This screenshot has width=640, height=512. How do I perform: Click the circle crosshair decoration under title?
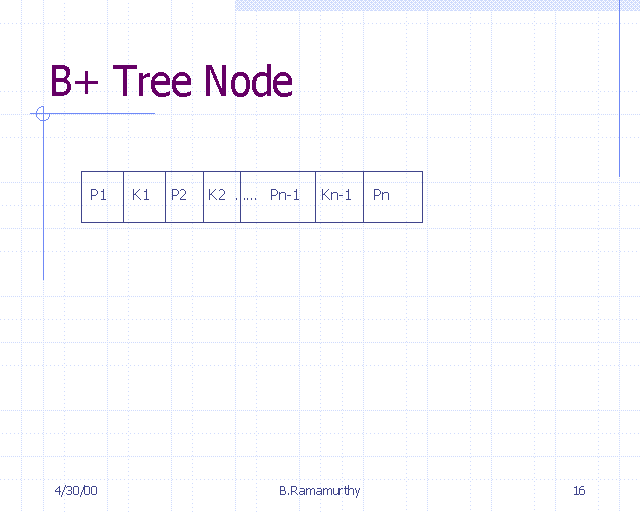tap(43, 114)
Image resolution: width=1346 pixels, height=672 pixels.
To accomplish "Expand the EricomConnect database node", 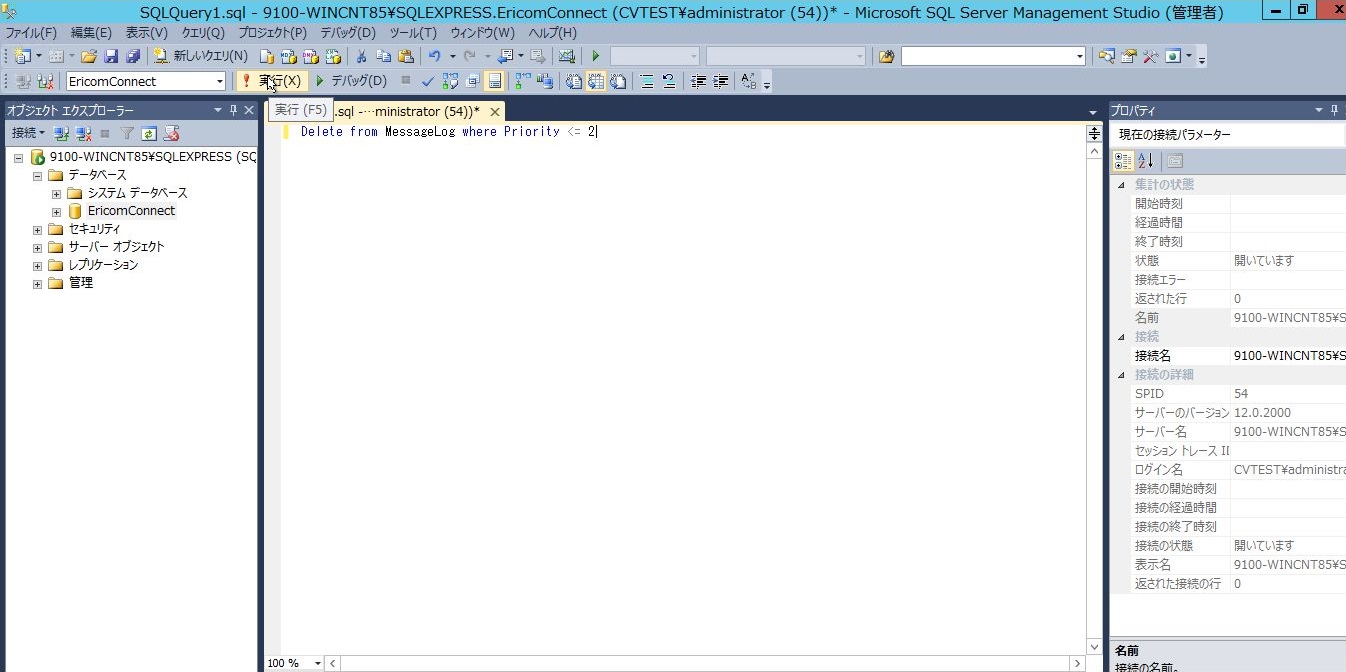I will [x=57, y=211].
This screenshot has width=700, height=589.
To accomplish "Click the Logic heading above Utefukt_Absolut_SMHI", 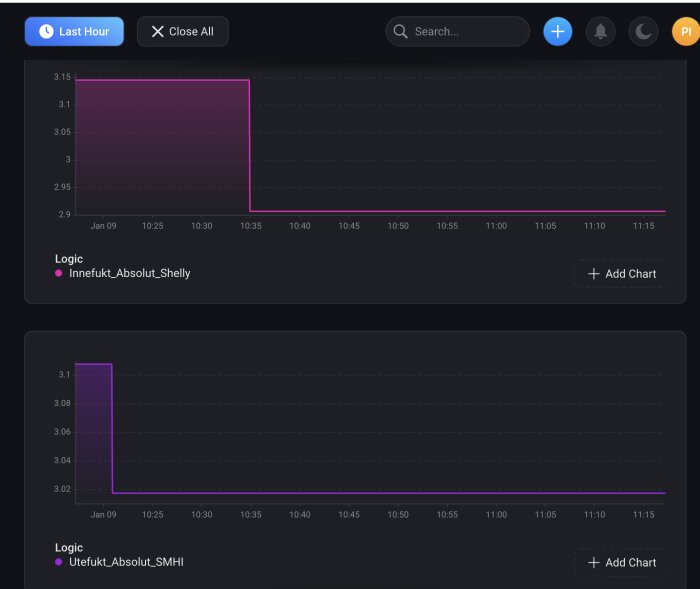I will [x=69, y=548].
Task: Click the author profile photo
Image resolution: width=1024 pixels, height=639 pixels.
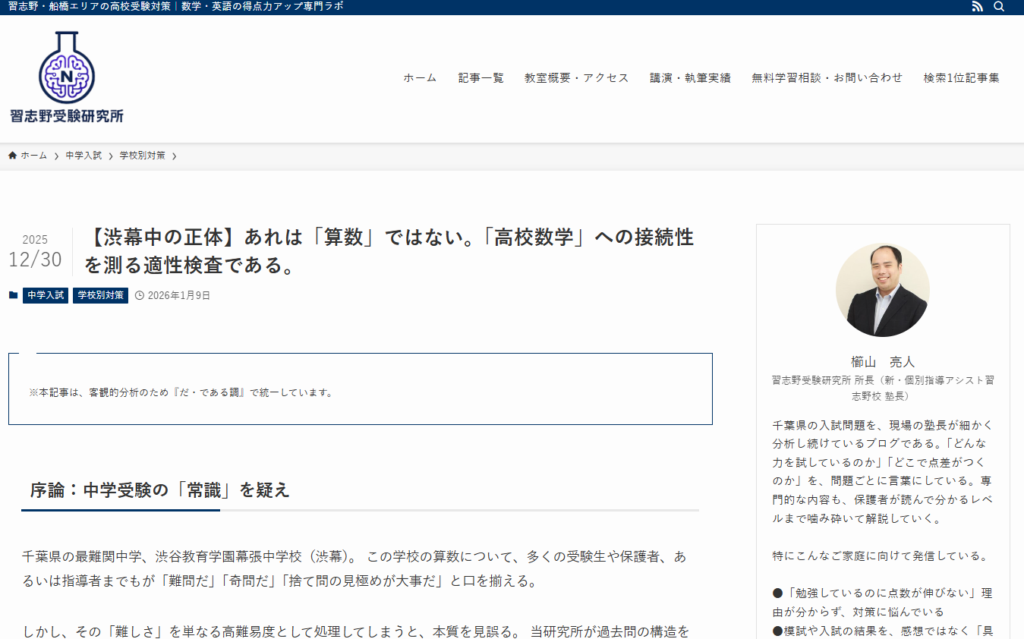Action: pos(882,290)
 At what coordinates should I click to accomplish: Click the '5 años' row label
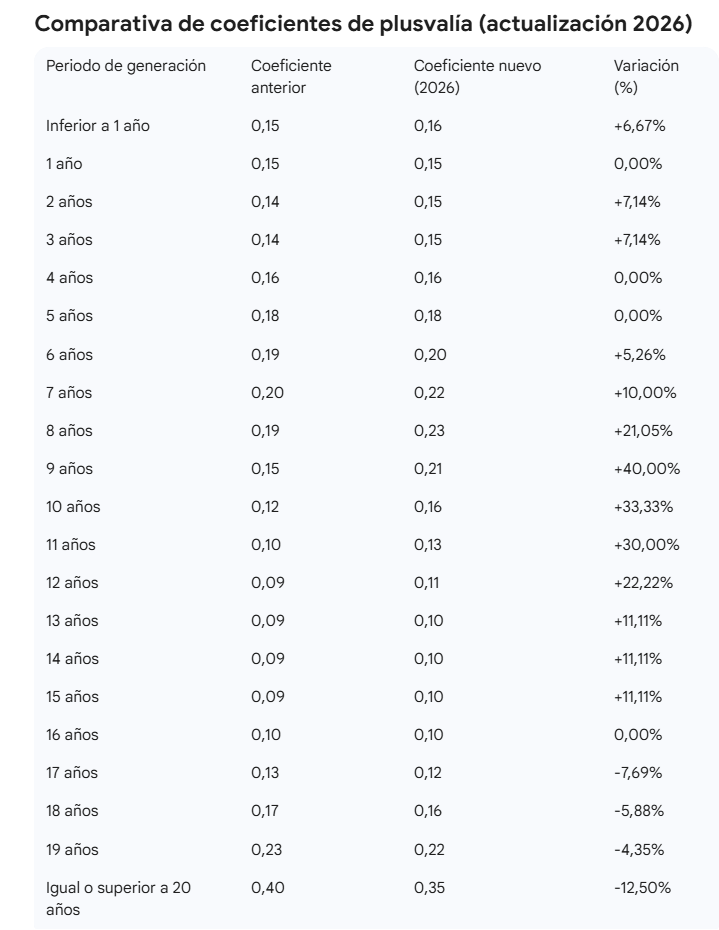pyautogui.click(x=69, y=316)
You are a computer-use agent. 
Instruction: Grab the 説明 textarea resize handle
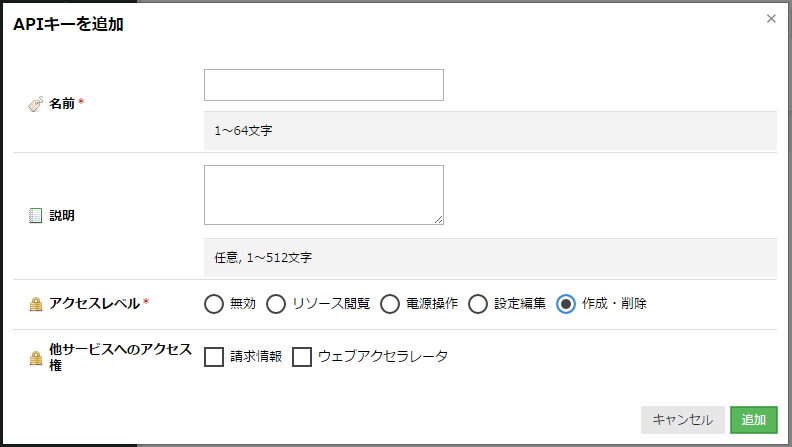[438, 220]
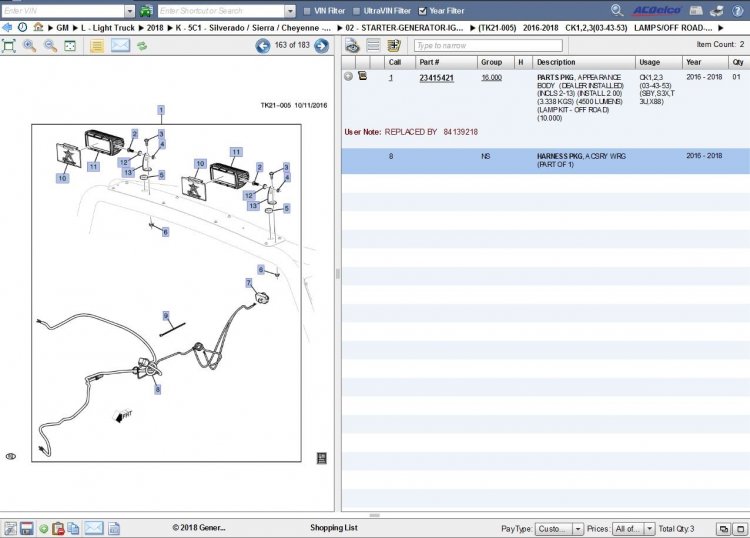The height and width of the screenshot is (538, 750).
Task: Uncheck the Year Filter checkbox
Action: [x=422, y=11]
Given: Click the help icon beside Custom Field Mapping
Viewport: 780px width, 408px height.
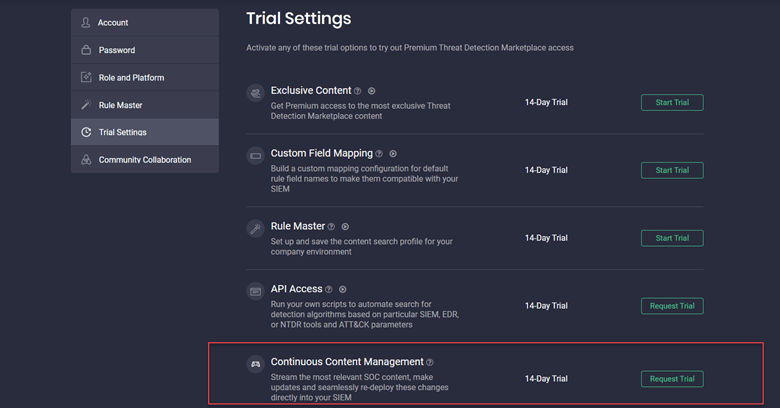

---*---

- **Task objective**: Return, exactly as they stand, the lines above from the one with "Task: Click the author profile photo" to the one with "You are a computer-use agent.", omitting any pictures among them.

- **Answer to this task**:
Task: Click the author profile photo
Image resolution: width=1024 pixels, height=639 pixels.
Action: pos(882,290)
 At what coordinates should I click to accomplish: Click the '5 años' row label
pyautogui.click(x=69, y=316)
You are a computer-use agent. 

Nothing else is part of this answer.